After having yet another night of chills and headache, I still went to work the next day, but I went right to the Time Warner Health Center inside CNN. They checked me out, called the Centers for Disease Control and Prevention, which said my symptoms sounded less like Zika and more like a mild case of malaria. The health practitioners encouraged me to go to NewYork-Presbyterian Hospital/Weill Cornell to get the rapid test for malaria, along with tests for Zika, dengue and chikungunya.
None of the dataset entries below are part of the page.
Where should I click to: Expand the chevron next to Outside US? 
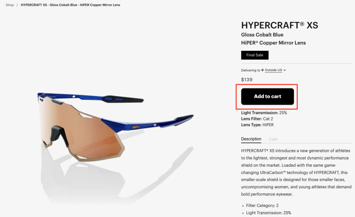pos(285,70)
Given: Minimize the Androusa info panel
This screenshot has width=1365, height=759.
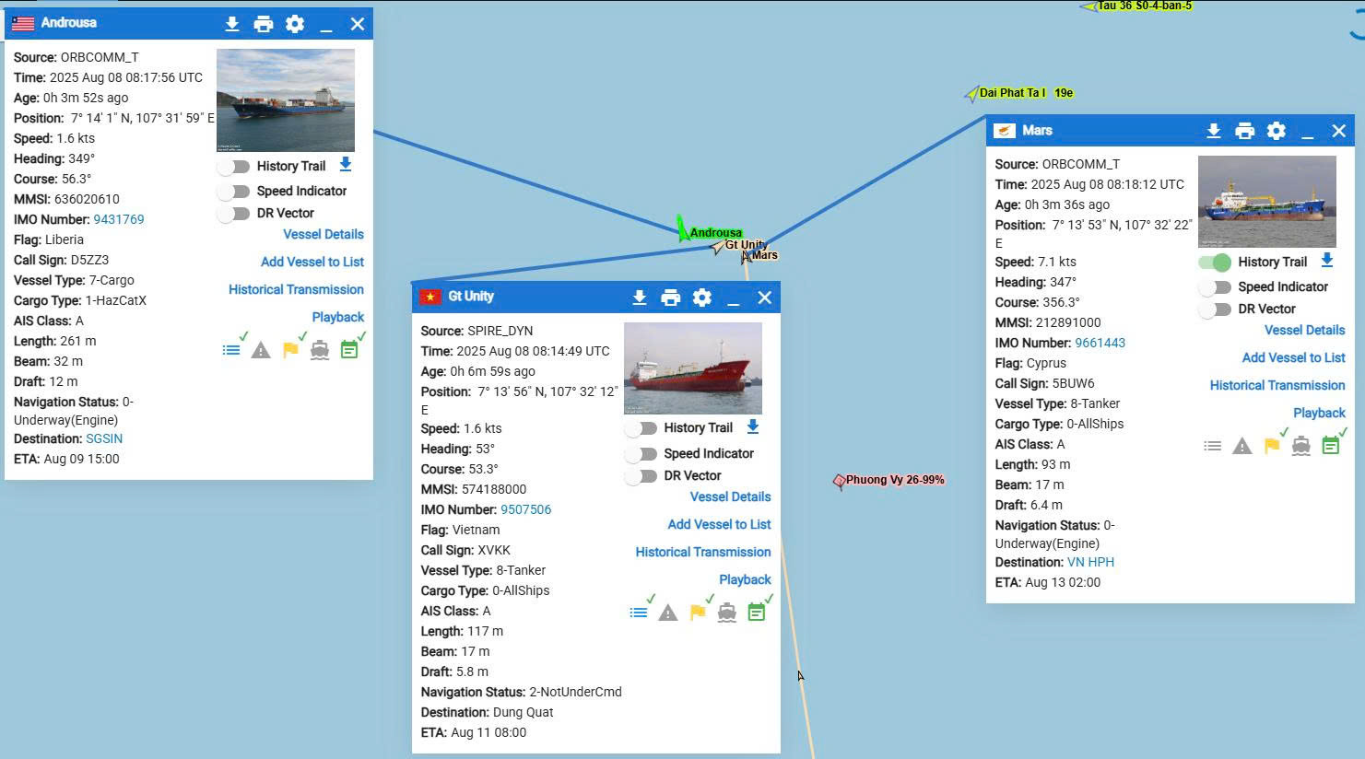Looking at the screenshot, I should tap(325, 24).
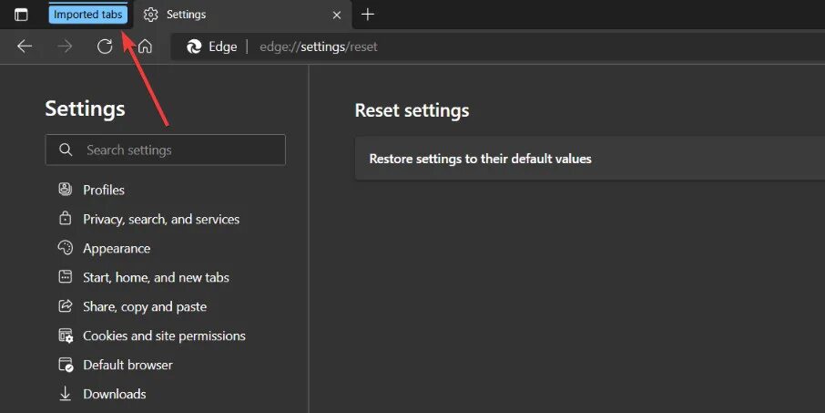This screenshot has height=413, width=825.
Task: Click the Back navigation arrow
Action: (x=25, y=46)
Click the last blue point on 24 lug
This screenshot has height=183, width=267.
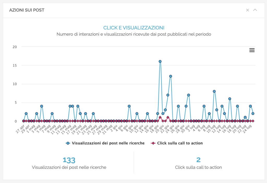[x=253, y=114]
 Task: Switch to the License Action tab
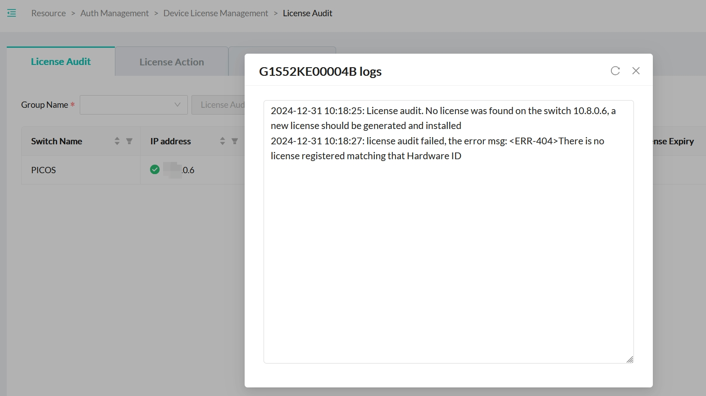171,62
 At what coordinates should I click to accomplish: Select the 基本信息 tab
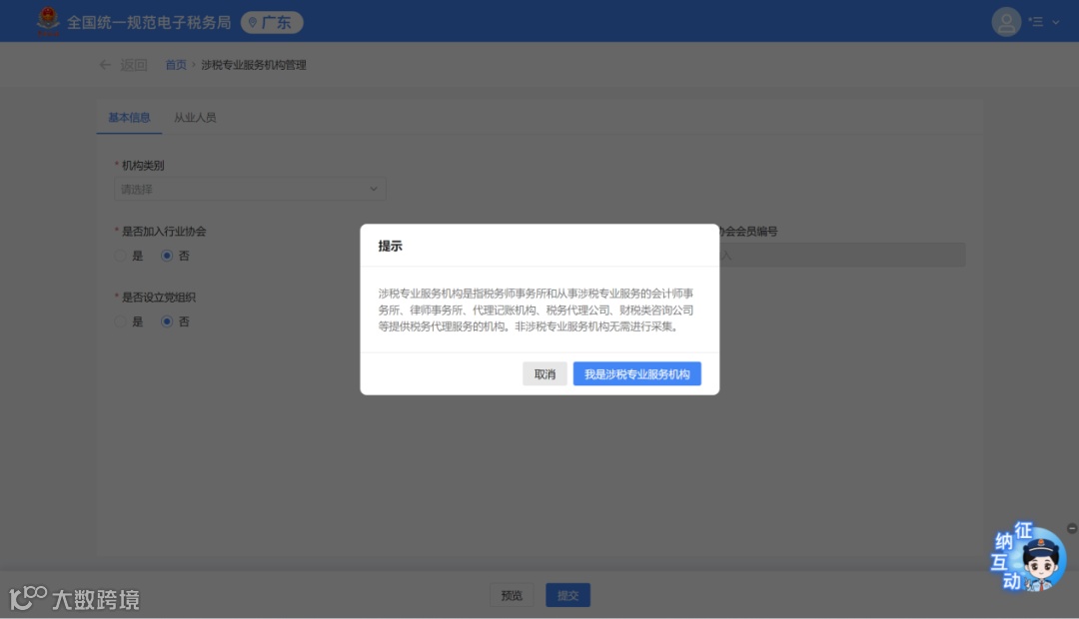tap(129, 117)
It was far from rapid. And when I got there, I realized this was … an emergency room. I sat in the ER from 10:30 a.m. to 3:30 p.m. for a blood test that only tested for malaria. They refused to run the test for Zika and felt it wasn’t necessary to test for dengue and chikungunya. I asked the doctor who examined me, why wouldn’t they test me for Zika? She said because I’m not pregnant. And if I was pregnant, I asked? She said she didn’t know — she would have to figure it out.
By this time I was actually feeling much better, but had heard that the waxing and waning symptoms of malaria, if I have it, could reappear in weeks or years after contracting the virus. That alone was reason enough to get the test and rule it out.
Still in the ER, I waited. And waited. And waited. No result. The doctor’s assistant said he didn’t know when the result would come in and that they would just discharge me. “We’ll call you,” he said, “if the sample shows you have malaria.”
His sentiment left little confidence that they’d stay on top of it. They had me sit even longer to be discharged. It’s as if they forgot I was there. I got frustrated and just left.
It’s now the beginning of February, and I never did hear from the hospital about my test results. But I feel great, and I’m thankful for that.
How to get a test for Zika virus
So, what should you do if you think you could have Zika?
Not long after I had my blood test, CDC Director Dr. Tom Frieden said “not everyone who wants a test will be able to get one at this time.” But if you might have been exposed and you’re pregnant, thinking about getting pregnant, or a man who is going to have unprotected sex with a woman who is pregnant or may become pregnant, the CDC suggests contacting your doctor about being tested for Zika. That recommendation came last week. By now, or even in a few weeks, it might actually be easier to get a test.
This week, I contacted Northwell Health, which said it’s advising ob/gyns to test any pregnant women who have traveled to affected countries. But the process they have to follow — getting authorization to perform urine and blood tests, completing forms about the patient and performing the tests, sending them to the lab and forwarding them to another lab — has caused “considerable challenges.”
I also reached out to NewYork-Presbyterian, where I spent time in the ER. In a statement, a spokesperson said the hospital follows the New York State Department of Health and CDC guidelines regarding testing for Zika virus and noted that “the guidelines are evolving as more information on the virus is found.”
I get that there’s snow on the ground in New York and it’s not mosquito season. I get that Zika isn’t a big worry here. But it doesn’t mean that New Yorkers haven’t been exposed. They do go on vacation and visit friends and family in places that have the virus. However, most of the doctors and nurses I encountered had no idea what to do and didn’t seem interested in finding out.
The bitter irony? The only mechanism to get tested for Zika was to go to the emergency room and sit there for hours, probably exposing myself to any number of other illnesses.
And the real rub? I couldn’t even get tested for Zika virus.